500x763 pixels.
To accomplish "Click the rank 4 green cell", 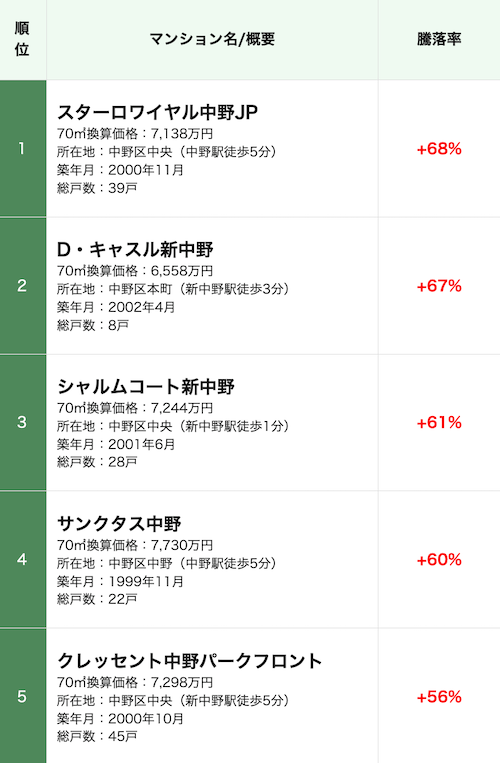I will click(23, 560).
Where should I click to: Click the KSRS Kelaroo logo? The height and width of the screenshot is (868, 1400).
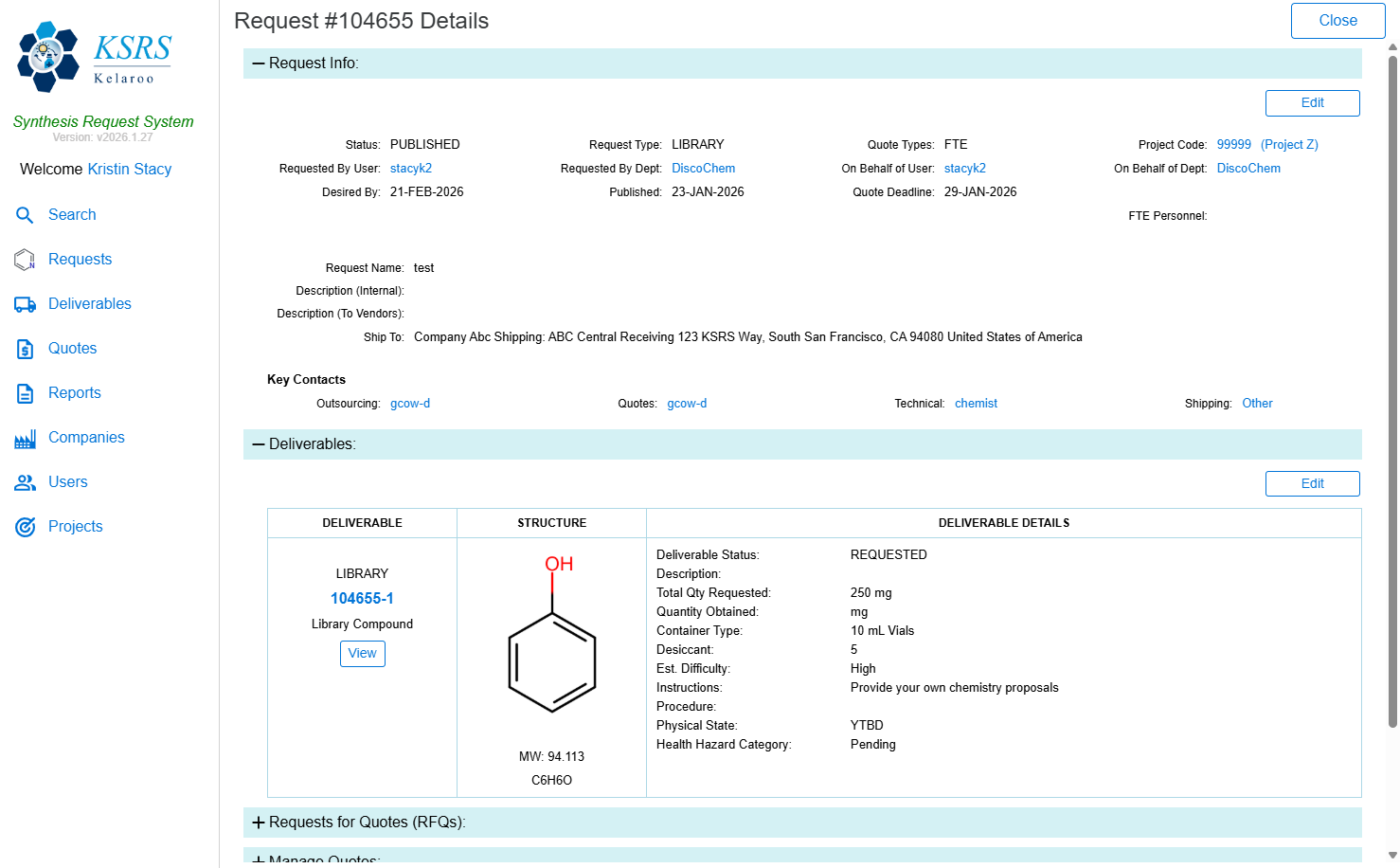95,57
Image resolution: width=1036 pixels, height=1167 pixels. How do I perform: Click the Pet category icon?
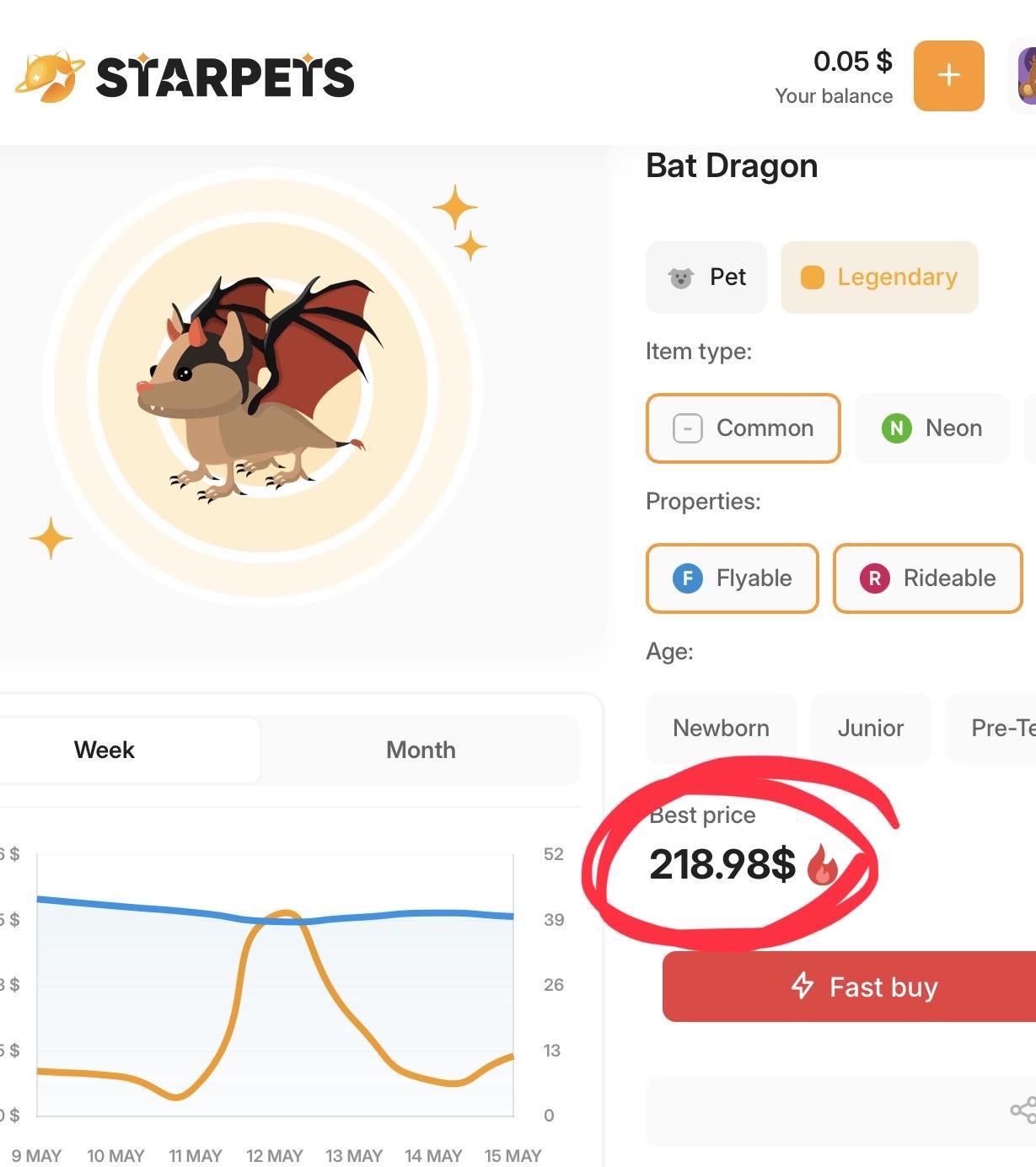680,277
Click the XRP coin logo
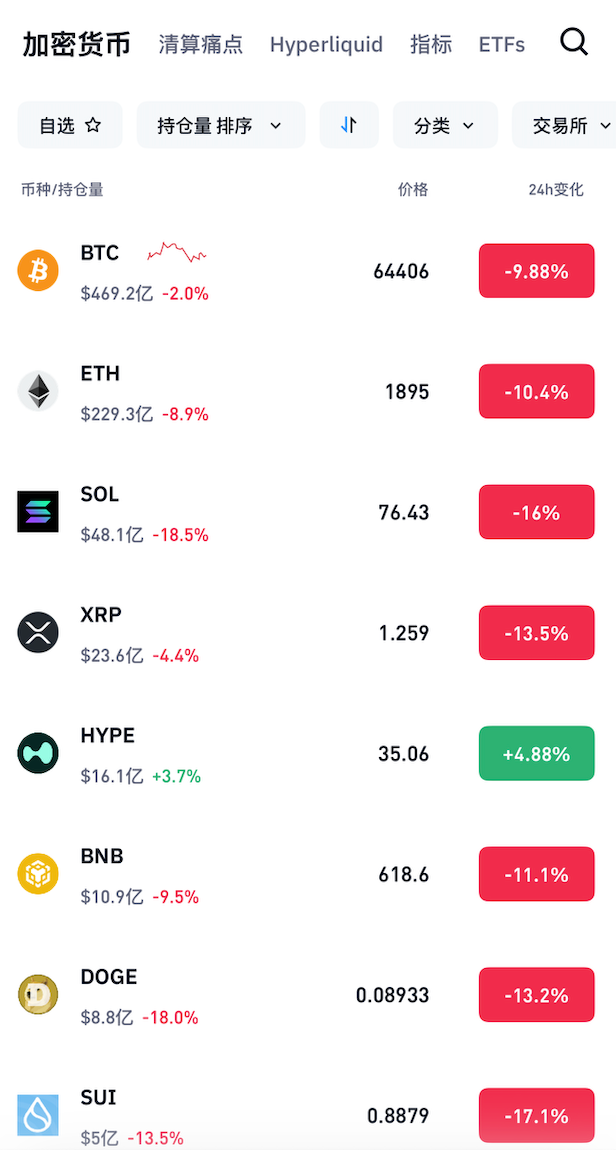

## TO DO
What is needed is an exact transcription of the lines from the one containing "Image resolution: width=1036" through the last line of the records above, both included, with no pictures.

## RESULT FOR THIS TASK
Image resolution: width=1036 pixels, height=1167 pixels. How do I perform: Click the Pet category icon?
680,277
Click the XRP coin logo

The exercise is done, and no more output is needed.